May I Have Some More Please?
Apparently, the NY Times just got its reporters brand new calculators/vanity mirrors because they seem to be spending an inordinate amount of time doing price checks on the Kerry campaign expenditures, barely able to contain their disgust at such conspicuous consumption:
John Kerry may be only a candidate for president, but he and his entourage travel like kings. A month ago, his campaign began chartering a gleaming 757, packed with first-class seats, fine food, sleeping accommodations – even a stand-up bar. They hardly shy away from fancy hotels, like the Four Seasons in Palm Beach and the St. Regis in Los Angeles.
Strangely, they weren’t so appalled back in 2000 when the Bush campaign feted them in high style on the Enron jet. In fact, as Bob Sommerby incomparably pointed out, Margaret Carlson wrote in her book that it was the gorging on imported chocolates and expensive entres (as compared to the cold box lunches provided by that lying Philistine Al Gore) that created the positive brown nosing that passed for coverage of candidate Bush:
“There were Dove bars and designer water on demand,” she recalls, “and a bathroom stocked like Martha Stewart’s guest suite. Dinner at seven featured lobster ravioli.”
[…]
Gore wanted the snacks to be environmentally and nutritionally correct, but somehow granola bars ended up giving way to Fruit Roll-Ups and the sandwiches came wrapped and looked long past their sell-by date. On a lucky day, someone would remember to buy supermarket doughnuts. By contrast, a typical day of food on Air Bush…consisted of five meals with access to a sixth, if you count grazing at a cocktail bar. Breakfast one was French toast, scrambled eggs, bacon…
Memo to the Kerry campaign.

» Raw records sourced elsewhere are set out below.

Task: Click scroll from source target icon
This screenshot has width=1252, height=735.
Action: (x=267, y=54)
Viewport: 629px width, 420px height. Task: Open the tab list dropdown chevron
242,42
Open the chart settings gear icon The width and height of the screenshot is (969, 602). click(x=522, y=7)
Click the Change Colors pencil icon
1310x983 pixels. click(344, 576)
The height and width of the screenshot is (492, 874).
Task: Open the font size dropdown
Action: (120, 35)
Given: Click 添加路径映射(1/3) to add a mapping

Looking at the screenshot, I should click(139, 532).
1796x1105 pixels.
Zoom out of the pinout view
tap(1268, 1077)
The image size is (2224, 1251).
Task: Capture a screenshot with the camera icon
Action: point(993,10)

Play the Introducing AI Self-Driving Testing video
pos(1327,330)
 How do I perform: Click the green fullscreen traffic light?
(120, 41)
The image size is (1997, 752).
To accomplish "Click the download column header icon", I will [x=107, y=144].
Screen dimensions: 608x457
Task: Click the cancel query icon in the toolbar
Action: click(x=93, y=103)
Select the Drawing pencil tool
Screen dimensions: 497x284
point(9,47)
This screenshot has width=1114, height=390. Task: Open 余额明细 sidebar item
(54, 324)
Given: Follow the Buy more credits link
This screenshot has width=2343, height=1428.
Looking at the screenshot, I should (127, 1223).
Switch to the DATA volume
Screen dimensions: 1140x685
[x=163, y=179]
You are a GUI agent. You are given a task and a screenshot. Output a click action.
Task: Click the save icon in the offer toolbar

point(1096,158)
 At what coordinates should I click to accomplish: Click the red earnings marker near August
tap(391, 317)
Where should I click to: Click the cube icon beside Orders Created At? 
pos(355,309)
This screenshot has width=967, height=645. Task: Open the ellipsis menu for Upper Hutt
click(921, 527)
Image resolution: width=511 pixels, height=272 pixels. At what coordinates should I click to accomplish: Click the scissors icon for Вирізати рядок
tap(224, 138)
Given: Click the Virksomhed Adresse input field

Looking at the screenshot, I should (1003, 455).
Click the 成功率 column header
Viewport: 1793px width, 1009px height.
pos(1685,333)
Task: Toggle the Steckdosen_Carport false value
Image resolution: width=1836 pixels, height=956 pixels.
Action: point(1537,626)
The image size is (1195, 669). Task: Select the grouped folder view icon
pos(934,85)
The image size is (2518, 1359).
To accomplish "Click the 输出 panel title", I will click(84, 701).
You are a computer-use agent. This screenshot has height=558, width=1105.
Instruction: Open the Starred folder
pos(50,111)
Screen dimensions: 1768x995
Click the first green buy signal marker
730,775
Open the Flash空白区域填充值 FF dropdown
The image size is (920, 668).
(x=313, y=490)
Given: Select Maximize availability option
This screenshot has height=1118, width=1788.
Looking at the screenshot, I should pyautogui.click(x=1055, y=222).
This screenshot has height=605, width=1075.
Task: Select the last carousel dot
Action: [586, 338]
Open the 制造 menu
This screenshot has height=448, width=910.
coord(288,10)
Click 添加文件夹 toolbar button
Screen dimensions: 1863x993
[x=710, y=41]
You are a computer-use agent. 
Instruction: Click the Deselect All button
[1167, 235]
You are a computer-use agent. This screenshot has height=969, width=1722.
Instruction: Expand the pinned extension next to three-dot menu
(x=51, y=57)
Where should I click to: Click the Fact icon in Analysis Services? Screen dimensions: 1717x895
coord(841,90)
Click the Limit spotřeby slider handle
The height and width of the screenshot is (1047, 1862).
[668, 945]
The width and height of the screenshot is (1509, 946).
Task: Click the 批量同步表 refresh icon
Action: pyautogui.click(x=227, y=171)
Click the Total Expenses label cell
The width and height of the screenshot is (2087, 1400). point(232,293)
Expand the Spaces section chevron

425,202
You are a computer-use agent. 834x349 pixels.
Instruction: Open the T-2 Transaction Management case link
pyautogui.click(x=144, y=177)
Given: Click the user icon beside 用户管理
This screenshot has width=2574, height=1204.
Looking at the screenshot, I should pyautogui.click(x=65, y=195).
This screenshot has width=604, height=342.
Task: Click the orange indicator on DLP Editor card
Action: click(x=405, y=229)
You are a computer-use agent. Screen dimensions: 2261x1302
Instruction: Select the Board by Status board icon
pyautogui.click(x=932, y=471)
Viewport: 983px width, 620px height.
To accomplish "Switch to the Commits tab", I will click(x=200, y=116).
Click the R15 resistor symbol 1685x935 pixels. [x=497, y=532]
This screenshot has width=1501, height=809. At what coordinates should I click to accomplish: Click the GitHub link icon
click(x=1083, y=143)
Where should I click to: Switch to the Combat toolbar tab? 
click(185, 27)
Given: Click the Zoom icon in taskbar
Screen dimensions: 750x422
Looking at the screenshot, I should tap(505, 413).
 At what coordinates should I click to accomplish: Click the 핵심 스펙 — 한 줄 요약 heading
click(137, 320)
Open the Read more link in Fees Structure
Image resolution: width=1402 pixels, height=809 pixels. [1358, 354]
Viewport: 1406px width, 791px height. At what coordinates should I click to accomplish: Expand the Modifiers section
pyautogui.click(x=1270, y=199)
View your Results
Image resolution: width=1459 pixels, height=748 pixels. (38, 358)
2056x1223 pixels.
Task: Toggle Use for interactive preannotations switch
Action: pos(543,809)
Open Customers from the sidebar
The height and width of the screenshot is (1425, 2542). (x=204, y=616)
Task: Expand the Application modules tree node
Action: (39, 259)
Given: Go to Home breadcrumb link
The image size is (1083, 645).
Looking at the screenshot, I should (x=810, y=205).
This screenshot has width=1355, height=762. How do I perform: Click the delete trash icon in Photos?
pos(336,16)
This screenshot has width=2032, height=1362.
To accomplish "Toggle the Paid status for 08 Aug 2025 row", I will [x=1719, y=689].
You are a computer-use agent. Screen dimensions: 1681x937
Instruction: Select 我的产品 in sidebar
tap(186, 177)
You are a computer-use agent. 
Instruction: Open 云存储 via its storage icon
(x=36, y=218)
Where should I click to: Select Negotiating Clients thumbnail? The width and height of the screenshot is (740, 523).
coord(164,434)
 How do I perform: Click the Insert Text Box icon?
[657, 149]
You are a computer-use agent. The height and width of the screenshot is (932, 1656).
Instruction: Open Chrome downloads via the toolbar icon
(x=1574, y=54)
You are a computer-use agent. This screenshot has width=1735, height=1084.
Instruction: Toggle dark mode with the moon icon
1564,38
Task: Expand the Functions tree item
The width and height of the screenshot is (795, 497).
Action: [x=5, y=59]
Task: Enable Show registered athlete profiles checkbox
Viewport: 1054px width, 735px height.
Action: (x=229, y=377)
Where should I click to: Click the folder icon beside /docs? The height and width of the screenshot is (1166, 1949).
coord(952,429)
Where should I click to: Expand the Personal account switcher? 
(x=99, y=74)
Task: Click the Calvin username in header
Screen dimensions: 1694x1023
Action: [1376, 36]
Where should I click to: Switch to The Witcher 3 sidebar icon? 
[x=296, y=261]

Be sure to throw the animals some of those $36.00 sand dabs. They get much more pliable if you buy them off with expensive food and toiletries. They are, after all, whores.
But, don’t kid yourselves. It will undoubtedly do only a tiny bit of good, if that. There’s something about the special taste of Republican largesse that really turns them on. Perhaps it’s the fact that they are required to take a little spanking with their lobster ravioli. (Imagine the revelry they could have enjoyed if multimillionaire Jack Ryan had ever run for president — truffles ‘n Dove bars ‘n handcuffs, oh my! Another dream shattered.)
Whatever it is, don’t expect too much from these people. As far as the media are concerned, rich or poor, northern or southern, Democratic candidates are lying, hypocritical scam artists and Republicans are hardworking, salt of the earth He-men. I doubt they are capable of changing that view no matter how much bearnaise sauce they have dripping from their chins.